Jinping formuliert sein Ziel klipp und klar: „Ich habe drei Wünsche: China soll sich für eine WM qualifizieren. China eine WM austragen und China soll eine WM gewinnen.“ Um das anvisierte Ziel zu erreichen, gehen die Staatsverantwortlichen der Volksrepublik offenbar keiner Maßnahme aus dem Weg. Den wahnwitzigen Plänen der industriellen Großmacht hat sich nun eine komplette europäische Liga hingegeben.
Portugal erstes Opfer
Die Firma ‚Ledman Optoelectronics‘ ist einer der führenden Hersteller von Licht- und LED-Lösungen und zeichnet sich unter anderem für mehrere Reklamen im Berliner Olympiastadion verantwortlich. Wie am Dienstag dieser Woche bekannt wurde, steigt der Großkonzern als offizieller Sponsor der zweithöchsten Spielklasse Portugals ein. Fortan trägt die Liga den klangvollen Namen ‚Ledman Proliga‘.

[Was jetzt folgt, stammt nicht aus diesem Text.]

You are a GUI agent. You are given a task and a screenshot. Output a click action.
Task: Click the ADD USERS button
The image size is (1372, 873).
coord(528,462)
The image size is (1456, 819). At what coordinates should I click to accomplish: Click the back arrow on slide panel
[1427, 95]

Um dem ganzen die Krone aufzusetzen, mischt sich das finanzstarke Unternehmen auch in den laufenden Spielbetrieb ein. Teil des Abkommens zwischen Liga und Sponsor ist, dass ab sofort zehn chinesische Spieler bei den besten zehn Teams der Liga spielen müssen. Darüber hinaus müssen drei Assistenztrainer aus China einen Job in der Spielklasse bekommen. Alle Spieler müssen zudem zu einer gewissen Einsatzzeit kommen, um ihre Entwicklung zu garantieren.

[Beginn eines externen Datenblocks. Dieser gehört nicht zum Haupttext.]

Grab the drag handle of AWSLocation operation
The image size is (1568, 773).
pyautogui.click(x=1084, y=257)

Um den Plan durchzusetzen, in einigen Jahren fußballerisch in den Wettbewerben dieser Welt mitmischen zu können, ist man in China bereit, sehr ungewöhnliche Wege zu gehen. Die europäischen Topklubs müssen noch bis zum 26. Februar auf der Hut sein. Denn bis dahin ist das chinesische Wintertransferfenster geöffnet. Gut möglich, dass ein fernöstlicher Erstligist noch einmal ins Regal greift, um einen internationalen Topstar mit einem millionenschweren Angebot in die ansässige Super League zu locken.